Household Bank v. JFS GROUP

191 F. Supp. 2d 1292, 2002 U.S. Dist. LEXIS 4547, 2002 WL 416891
CourtDistrict Court, M.D. Alabama
DecidedMarch 8, 2002
DocketCIV.A. 01A1405N
StatusPublished
Cited by4 cases

This text of 191 F. Supp. 2d 1292 (Household Bank v. JFS GROUP) is published on Counsel Stack Legal Research, covering District Court, M.D. Alabama primary law. Counsel Stack provides free access to over 12 million legal documents including statutes, case law, regulations, and constitutions.

Bluebook
Household Bank v. JFS GROUP, 191 F. Supp. 2d 1292, 2002 U.S. Dist. LEXIS 4547, 2002 WL 416891 (M.D. Ala. 2002).

Opinion

MEMORANDUM OPINION

ALBRITTON, Chief Judge.

I.INTRODUCTION

This matter is before the court on various motions to dismiss filed by the Defendants the JFS Group and Middle District Group (Doc. # 142), the Williams Group (Doc. # 144), the Brewer Group (Doc. # 177), as well as language from the Answers of the Abraham group (Doc. # 152), the Adams group (Doc. # 154), and the JTMH Group (Docs.# 160, 161), which the court has construed as motions to dismiss for lack of subject matter jurisdiction.

II.STANDARD OF REVIEW

A Rule 12(b)(1) motion challenges the district court’s subject matter jurisdiction and takes one of two forms: a “facial attack” or a “factual attack.” A “facial attack” on the complaint requires the court to assess whether the plaintiff has alleged a sufficient basis for subject matter jurisdiction. See Lawrence v. Dunbar, 919 F.2d 1525, 1529 (11th Cir.1990); Hayden v. Blue Cross & Blue Shield of Alabama, 855 F.Supp. 344, 347 (M.D.Ala.1994). A “factual attack,” on the other hand, challenges the existence of subject matter jurisdiction based on matters outside the pleadings. See Lawrence, 919 F.2d at 1529. Under a factual attack, the court may weigh conflicting evidence and decide the factual issues that determine jurisdiction. See Colonial Pipeline Co. v. Collins, 921 F.2d 1237, 1243 (11th Cir.1991). The burden of proof on a Rule 12(b)(1) motion is on the party averring jurisdiction. See Thomson v. Gaskill, 315 U.S. 442, 446, 62 S.Ct. 673, 86 L.Ed. 951 (1942).
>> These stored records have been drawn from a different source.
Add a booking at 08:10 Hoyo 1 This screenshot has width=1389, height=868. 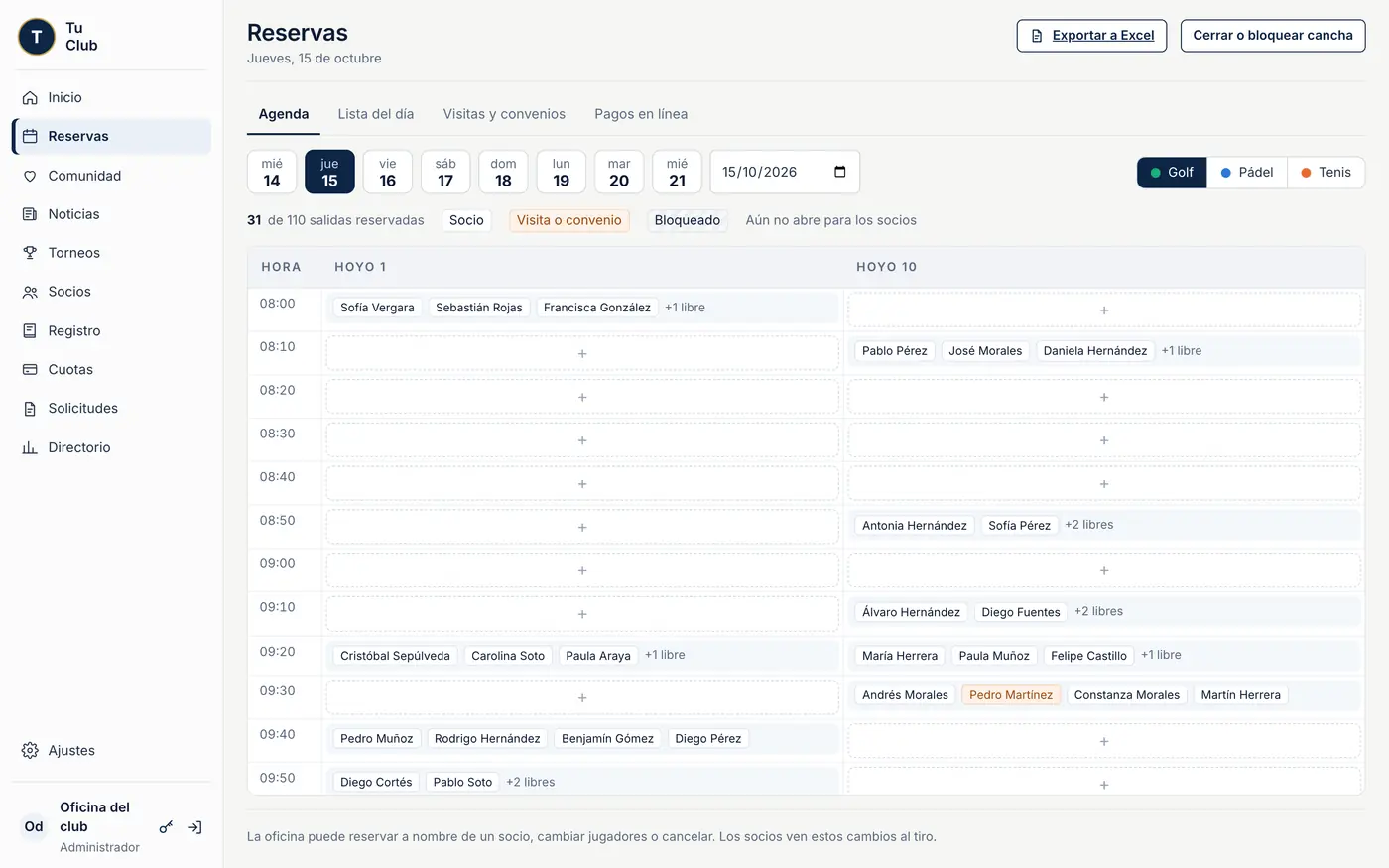(x=582, y=353)
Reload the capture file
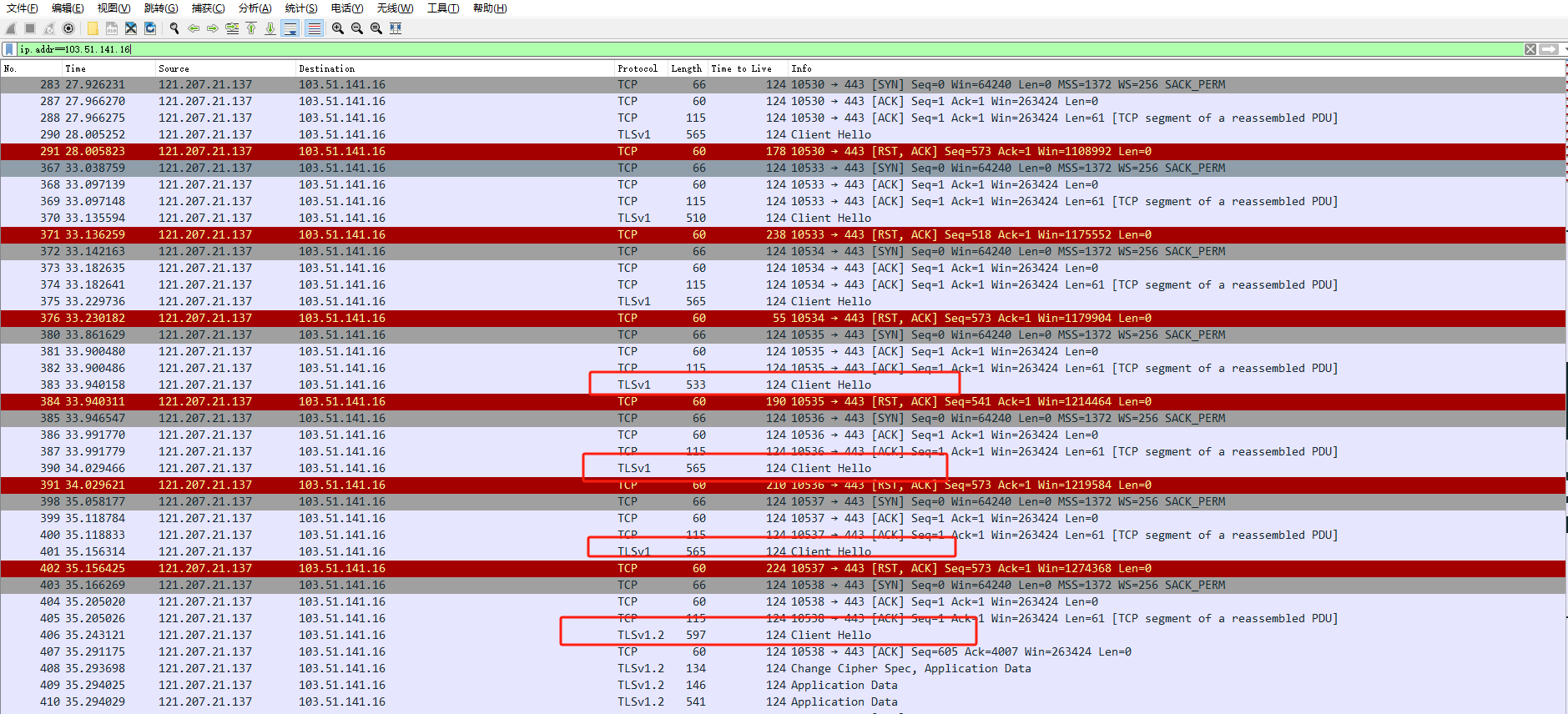Viewport: 1568px width, 714px height. pyautogui.click(x=150, y=28)
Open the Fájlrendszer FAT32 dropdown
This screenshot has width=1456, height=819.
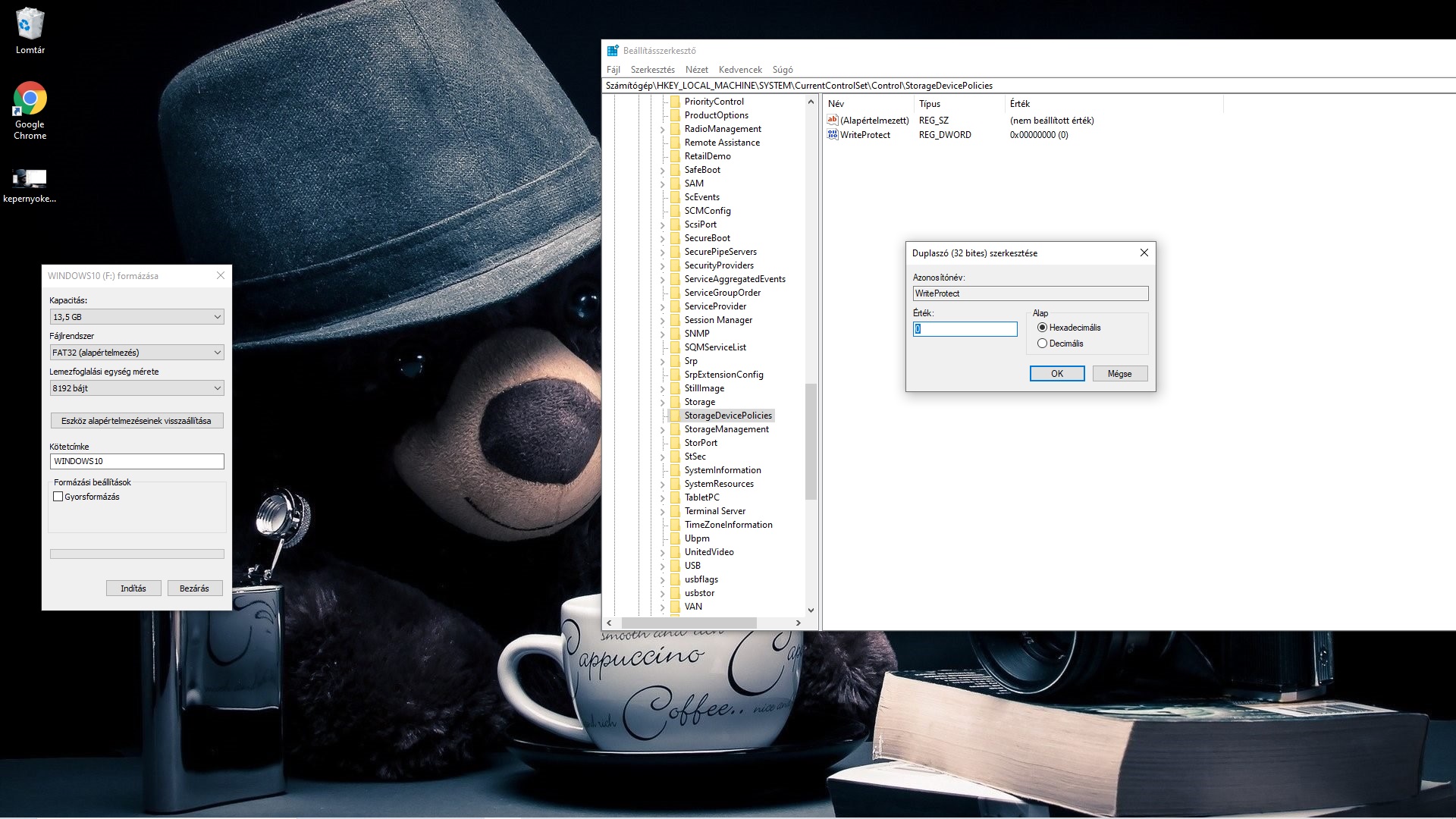(x=136, y=353)
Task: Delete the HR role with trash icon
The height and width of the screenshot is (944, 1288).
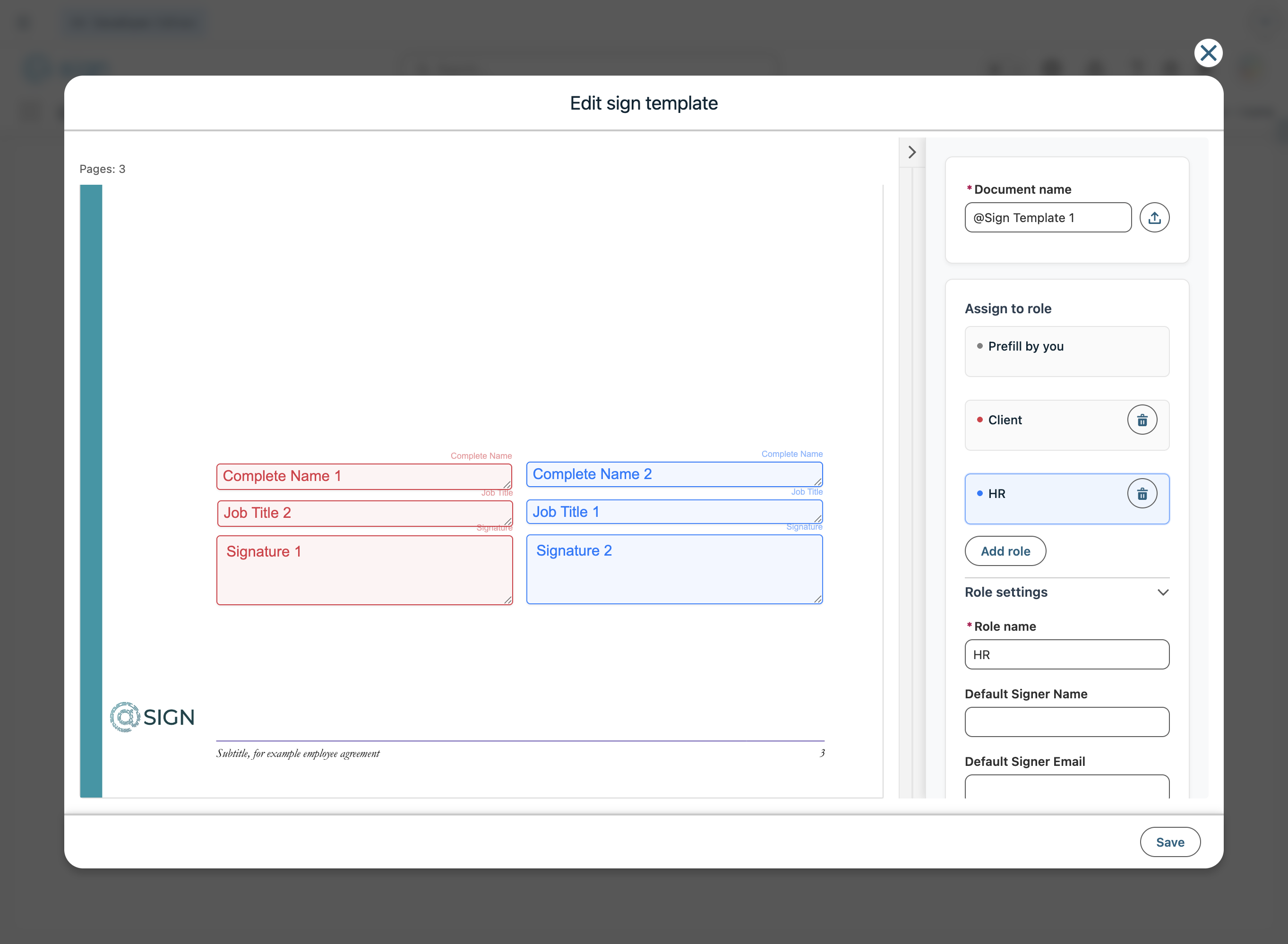Action: point(1142,494)
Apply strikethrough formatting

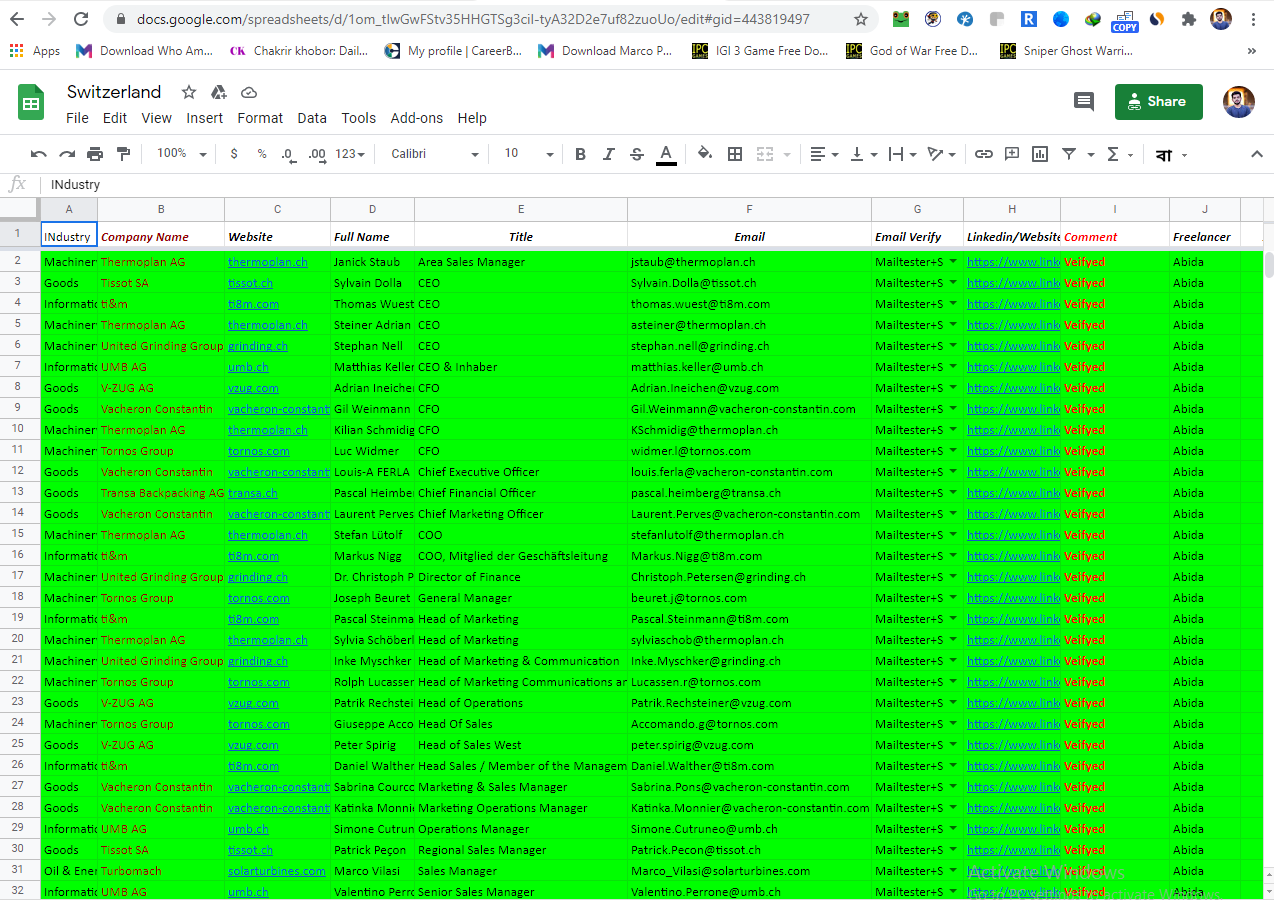point(637,154)
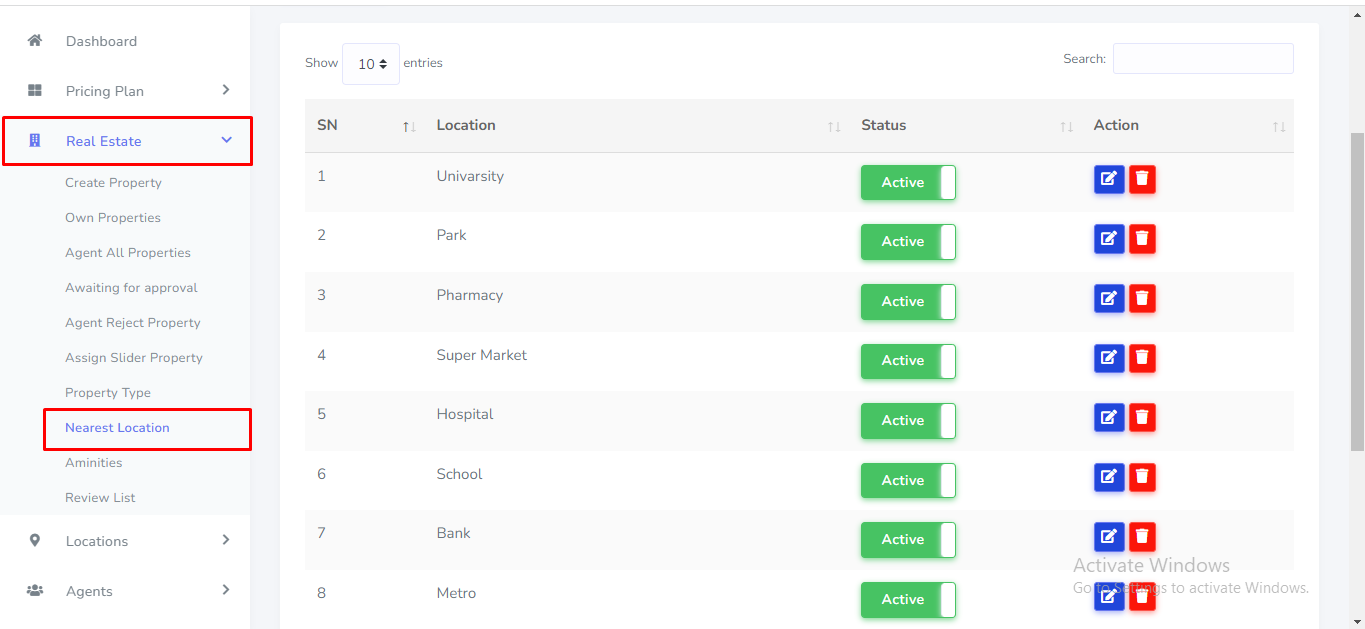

III.FACTS AND PROCEDURAL HISTORY

This case stems from two national class actions settled in the Northern District of Illinois, Zawikowski, et al. v. Beneficial National Bank, et al., No. 98-C-2178 and Turner v. Beneficial National Bank, No. 98-C-2550. Household Bank (“Household”), a federal savings bank chartered in Illinois, is the successor to Beneficial National Bank. In short, the class actions involved claims arising from loans made by the defendant bank to customers of H & R Block. 1 The loans were secured by anticipated tax refunds and offered as a means for the customers to obtain their refunds in a relatively short period of time, less the applicable interest and fees. The cases involved claims under the Truth in Lending Act, as well as various state law claims, and were certified as Fed.R.Civ.P. 23(b)(3) “opt-out” class actions. After settlement agreements were reached, a large number *1299 of class members exercised their rights to opt-out.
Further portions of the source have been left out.